FX_IDC:XAUUSD   Gold Spot / U.S. Dollar
Morning outlook - XAU/USD breaks long-term channel up

Even though information released about the US Core Retail Sales appeared to be worse than analysts expected, the pair did not manage to stay in a long term-ascending channel. It seems that the breakout was triggered by a combined pressure from the 55- and 100-hour SMAs.

It should be noted that such outcome was in line with a daily chart, which suggested that the rate was going to continue to plunge at least until the 61.8% Fibonacci retracement level at 1,278.96.

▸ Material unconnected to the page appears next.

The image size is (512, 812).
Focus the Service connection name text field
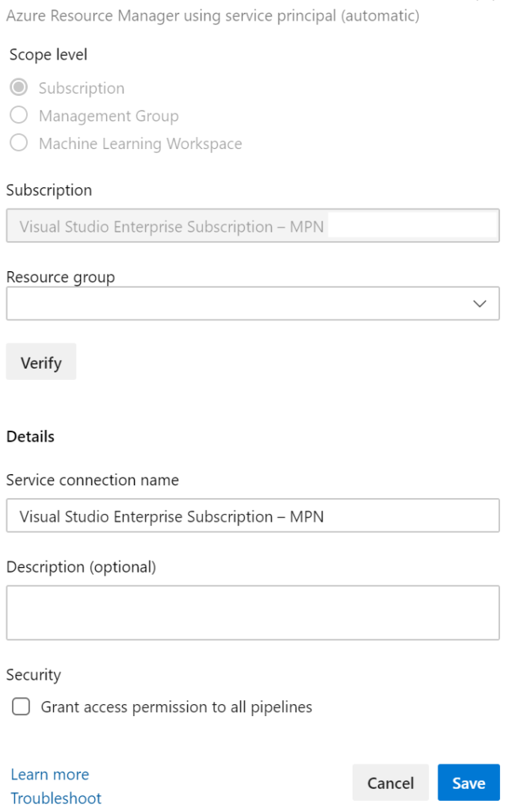252,516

Accordingly, today the pair is likely to continue to move to the bottom, trying to reach the updated weekly S1 at 1,310.77. A recovery of the yellow metal is not expected to follow, as the northern side is reliably secured not only by the above 55- and 100-hour SMAs, but also by the updated weekly PP at 1,325.63 as well as the upper boundary of a new junior channel down.
Comment:
Daily perspective:

Comment:
XAU/USD prepares to test 1,300.00

In line with expectations, the yellow metal continued to lose value against the buck yesterday, in the process crossing the weekly S1 at 1,310.77.

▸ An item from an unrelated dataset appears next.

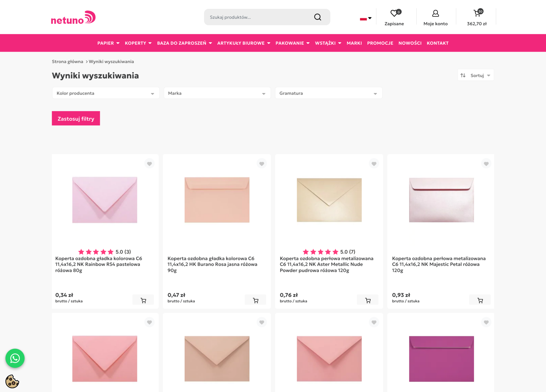Viewport: 546px width, 392px height.
Task: Expand the Gramatura filter dropdown
Action: [x=329, y=93]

From a daily perspective, the downfall should continue today as well. But in order to do that, the exchange rate has to break through a combined support set up by the weekly S2 at 1,301.03 and the monthly PP at 1,300.04.

The fact that this barrier is located at the psychological level and also coincides with the bottom edge of a descending channel suggests that a rebound might happen at least in the short run.

However, even in the case of a rebound recovery of the gold is unlikely to last for long due to pressure from the slipping 55- and 100-hour SMAs.


Comment:
XAU/USD makes premature rebound

Contrary to expectations, the pair did not try to test a strong support level near the 1,300.00 mark. In contrast, it made a premature turn-around and bypassed the weekly S1 at 1,310.77 as well as the 55-hour SMA.

Such outcome suggests that at least first half of this trading day the gold might spend in further advance against the buck. However, it is unlikely that the pair will manage to break through the upper trend-line of a guiding descending channel that is additionally backed up by the 100-hour SMA.

This assumption is also supported by the general picture on a daily chart.

However, there is a need to notice that the eventual outcome will greatly depend on decision and comments made by the Federal Reserve later this day.

Comment:
XAU/USD bypasses psychological level at 1,300.00

As it was expected, most of the previous trading day the pair spent in a surge, trying to reach and break through a barrier set by the 100-hour SMA and the upper edge of a descending channel.

A decision made by the Fed to leave the interest rate unchanged an impulse strong enough to push the rate through a significant support, which was located near the 1,300.00 mark.

From a general perspective, further movement of the pair is expected to continue to be guided by bears.

As regards the current situation, after crossing the above psychological level the rate has not significant obstacles on its way up until the weekly S3 at 1,286.17, which is located at the intersection with the bottom boundary of the active formation.

Hence, the gold is likely to lose some more value against the buck today.

Comment:
XAU/USD returns to 1,300.00 mark

A suggestion expressed yesterday was basically confirmed. The yellow metal indeed continued to lose value against the buck. The only exception was that it made a rebound not from the weekly S3 but a little bit earlier from the bottom trend-line of a senior descending channel.

However, a recovery of the gold is not expected to last for long today. Most probably, the pair is going to make another turn around somewhere between the 1,300.00 and 1,302.35 levels, as this area represents a location of multiple technical indicators, such as the monthly PP, weekly S2 and the 55-hour SMA. An aggregate of those indicators supports this assumption via sending strong sell signal.